Fangirl culture has always been around. If you look at the late-90s to early-2000s, girls were gushing over NSYNC and the Backstreet Boys. From looking at the timeline, I think it’s safe to say that this was one of the earliest forms of modern fangirling. Thanks to MTV shows like “TRL” and “Unplugged”, people could go to the shows and see their favourite artists. The camera would pan to girls with posters screaming and crying while watching their favourite boyband perform. This type of fangirling wasn’t displayed earlier on in music history. The closest to its form would be the “Beatles effect”, where girls and guys were on the same playing field.

But The Beatles didn’t get the reality TV-like experience that MTV provided. The Beatles were able to perform in your city and then leave. Perhaps a camera would follow along to provide documentation, but there wasn’t a constant nag from the public to demonstrate everything that the artist would do. As time went on in the music industry, it seemed as though we needed and wanted more from the artist. We wanted to see what their houses looked like on “Cribs”, what they did on their days off, what they ate: fans needed there to be a closer connection to the celebrity.

This closer connection that reality TV provided created that bond – and therefore boosted the craze. The reason why boybands were so popular in the early 2000s was because of the fans. Sure, you can put some of the blame on their music, but anyone that looks at the culture back then can see it’s fangirling that brought them so high up. Most girls that grew up in that era can confidently say that they had posters all over their room of either NSYNC or the Backstreet Boys.

But just as that generation grew out of that type of music and technology rapidly evolved, YouTube was created: a social media platform where anyone can display themselves online and broadcast whatever they may like. From YouTube, another generation of fangirls was born, particularly when it came to Justin Bieber. I like to think that this era is where all the cringeworthy behaviour that everyone thinks is associated with fangirling came from. I can remember from my younger days seeing other girls my age being obsessed with Bieber, crying and screaming for him, chasing him at venues and mobbing his car. Nowadays, I think what defines this generation’s fangirl culture is the creation of fan accounts.

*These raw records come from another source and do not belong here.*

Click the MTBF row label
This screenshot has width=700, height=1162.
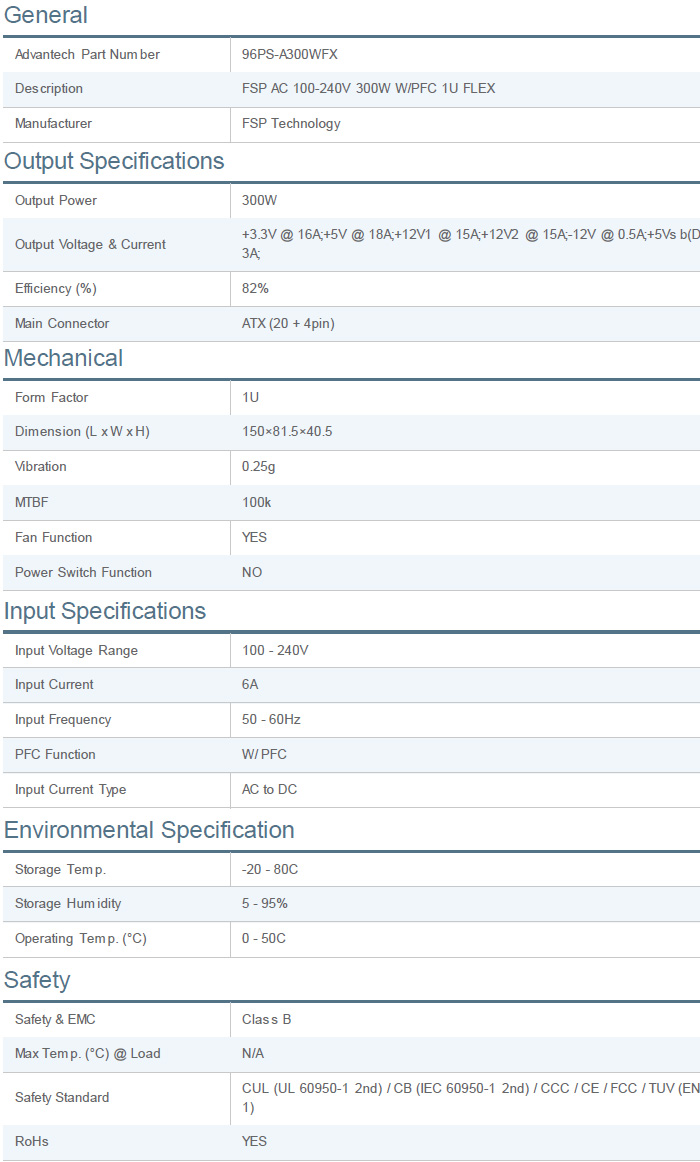[x=31, y=502]
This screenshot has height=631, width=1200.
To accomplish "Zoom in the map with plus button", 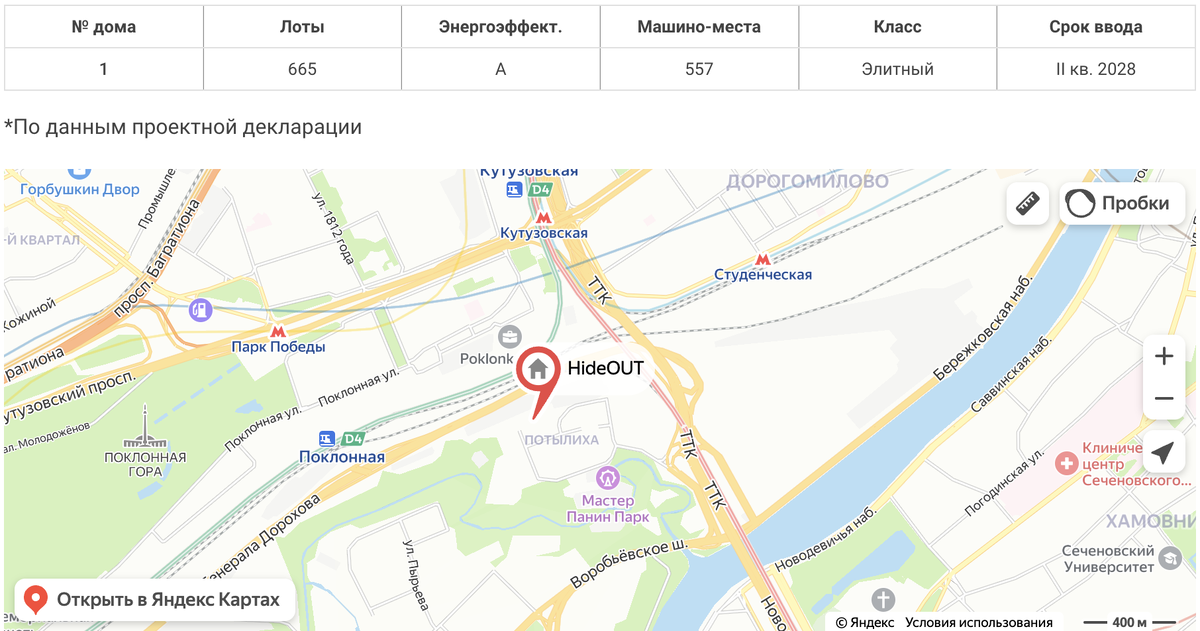I will 1164,356.
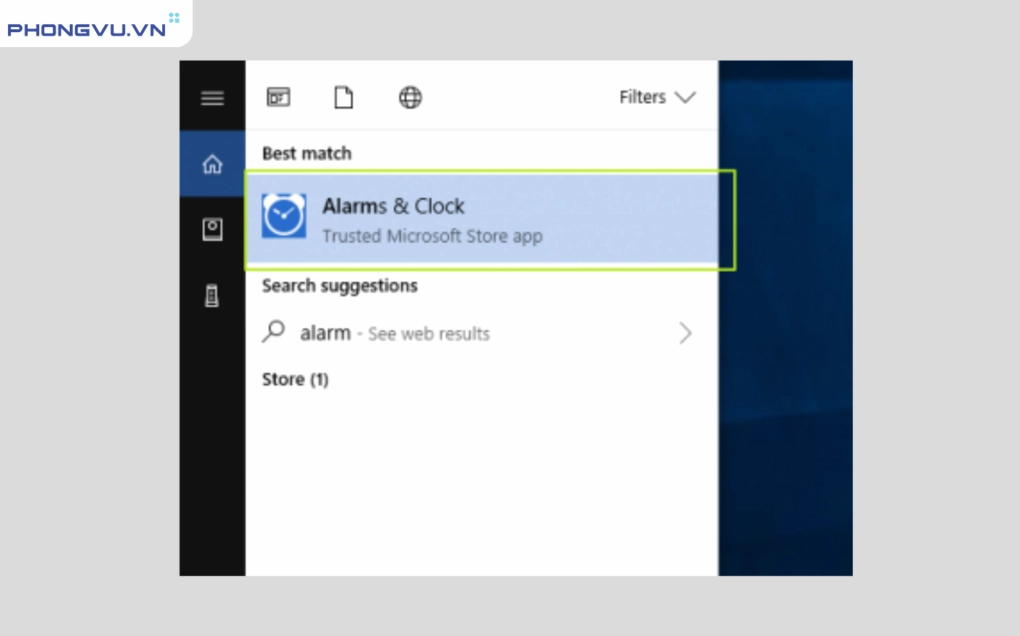
Task: Click the Search suggestions section heading
Action: coord(339,286)
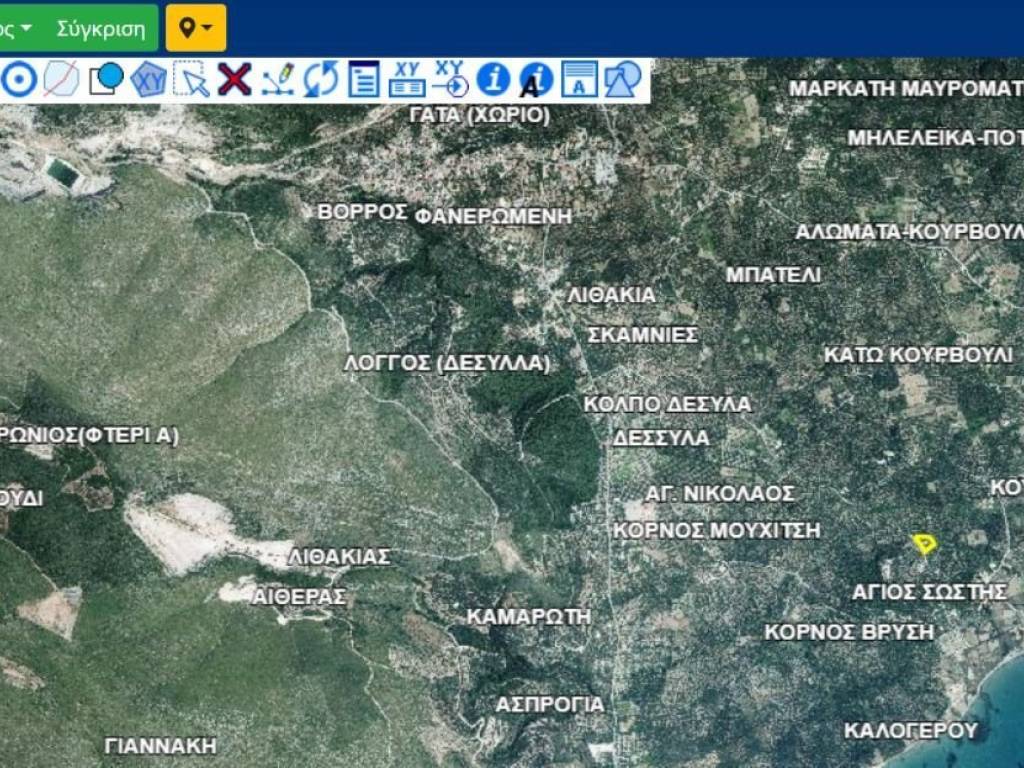Image resolution: width=1024 pixels, height=768 pixels.
Task: Expand the green dropdown left of Σύγκριση
Action: (18, 28)
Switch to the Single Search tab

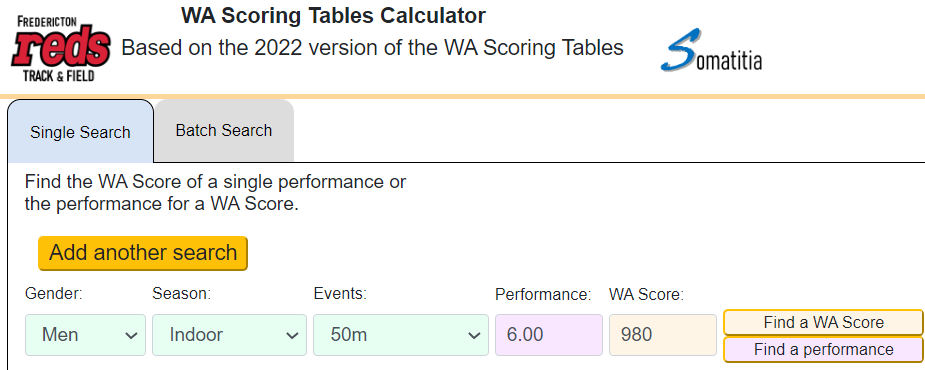pyautogui.click(x=81, y=132)
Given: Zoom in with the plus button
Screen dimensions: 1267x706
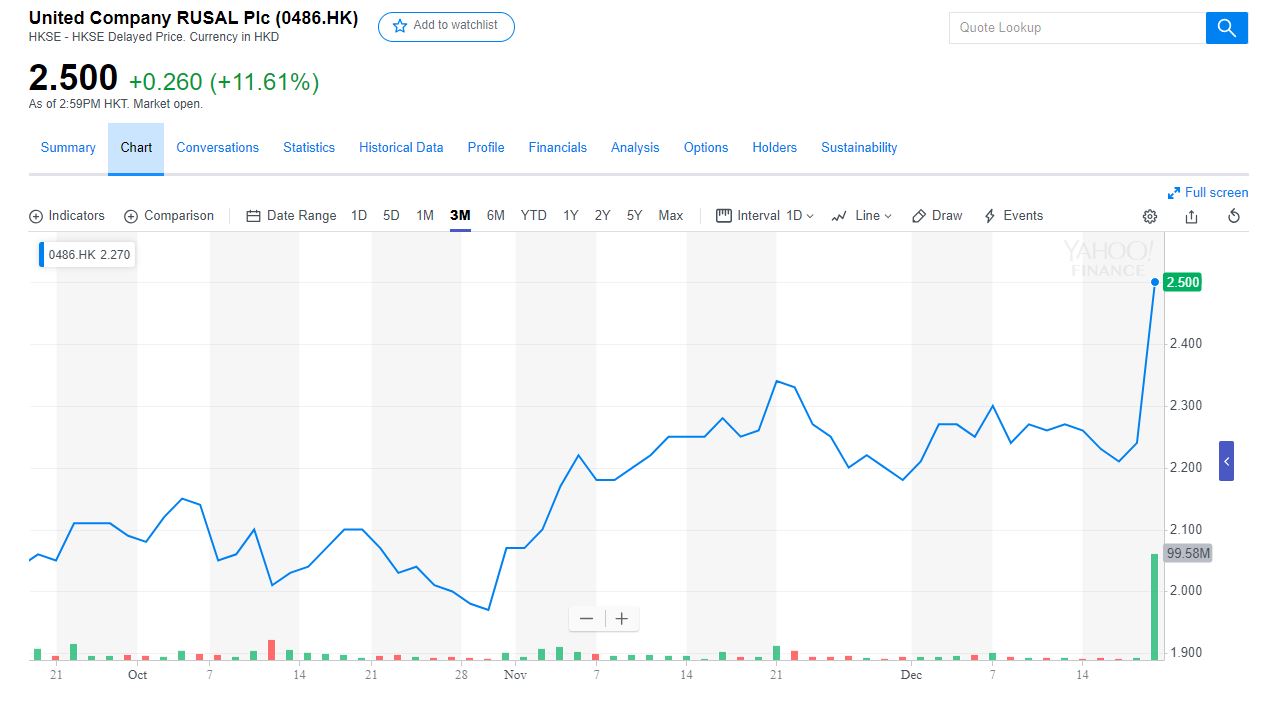Looking at the screenshot, I should coord(621,619).
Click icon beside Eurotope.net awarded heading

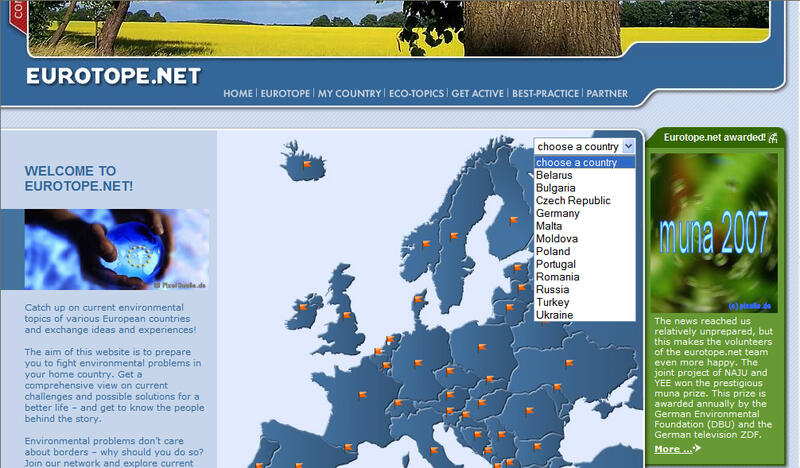(773, 137)
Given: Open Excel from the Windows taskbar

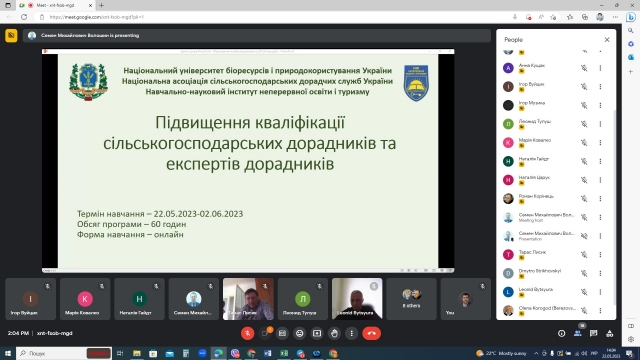Looking at the screenshot, I should point(284,353).
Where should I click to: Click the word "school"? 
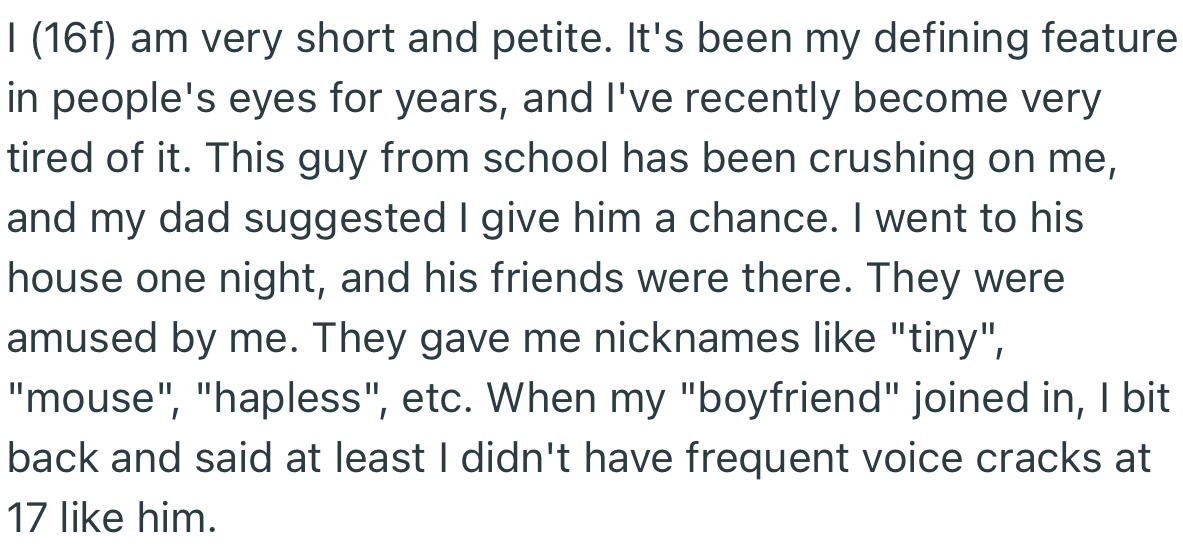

Twitter and Instagram will be your best friends if you are thinking about starting a fan account. Fans can post edited pictures of the celebrity on Instagram, use Flipagram to create awkward videos, or use Twitter to create an account solely dedicated to getting the attention of whoever they are stanning. We’ve all seen the Tweets from accounts that just spam non-stop, tagging their favourite artists and going to great lengths to defend them from any scandals they have been involved in. I used to read through the sometimes-endless Tweets or comments and just hardcore cringe at what these people were saying and the great lengths that they would go to. But then I thought to myself: “if it weren’t for these thousands of comments, the thousands of tweets, and the thousands of streams towards their music, the artist would be nothing”.

Back to Bieber: starting on YouTube, it is hard work to get even 10 people to look at your work. Especially as a creative, when you are competing with thousands of other people that are dying to get to notoriety, you need support. Therefore, I respect the fangirl culture. If it weren’t for those few people that tuned in to Bieber’s earliest work and stayed to watch his talent evolve, he wouldn’t be where he is today. Even if you don’t like his music, you can agree that where this man is today and the level of success that he has achieved is due in part to fangirl culture. I think the power that fangirls have is anything but cringeworthy. In fact, it’s something that shouldn’t always be frowned upon. They are taking the time out of their day to help another person’s career. They start from when the person is hardly recognized and support them throughout their journey, and I think that it’s time we stop looking in the other direction when it comes to fangirling.